*Verilen metin*:
========================
Siyasi olayları analiz ederken, ilk bakılması gereken yerin para akışı / sermaye olmalı demiştik / “follow the money”
- Siyaset ve din ekonomiye yön ver(e)mez fakat ekonomi hepsini birden şekillendirir. dünya üzerindeki temel çatışma siyasi değil ekonomiktir.
- Son 2 aydır para akışına ve sermayeye baktığımda, ülkenin 2006 benzeri bir makas değişimi arefesinde olduğu izlenimini aldım.
- Akp’nin iktidara gelişi ile başlayan ve 2006 yılına kadar devam eden süreçte küresel sermaye / abd & londra finans ile yola devam ediliyordu
- 2006 senesine gelindiğinde, hakim sermaye (abd & londra finans) dışarı çıkar(ıl)ken, ulusal abd’nin kontrolündeki körfez sermayesi giriş
- Yaptı / ikame edildi. elbette, bu büyük makas değişiminin, iç ve dış siyasete yansımaları oldu.
========================
*Yapılacak iş*: Yukarıdaki metni iki cümleyle özetleyin.

*Kaynak malzeme*:
========================
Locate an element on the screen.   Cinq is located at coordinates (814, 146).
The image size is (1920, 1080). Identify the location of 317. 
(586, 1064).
========================
*Çözüm aşağıda*: Metne göre siyasi olaylar incelenirken önce para akışına ve sermayeye bakılmalıdır, zira dünyadaki temel çatışma siyasi değil ekonomiktir ve ekonomi siyaseti de dini de şekillendirir. AKP'nin iktidara gelişinden 2006'ya kadar ABD ve Londra finansıyla yol alınmış, 2006'da bu sermaye çıkarken yerini ABD kontrolündeki körfez sermayesi almıştır; son iki ayın para akışı da ülkenin 2006'dakine benzer bir makas değişiminin arifesinde olduğu izlenimini vermektedir.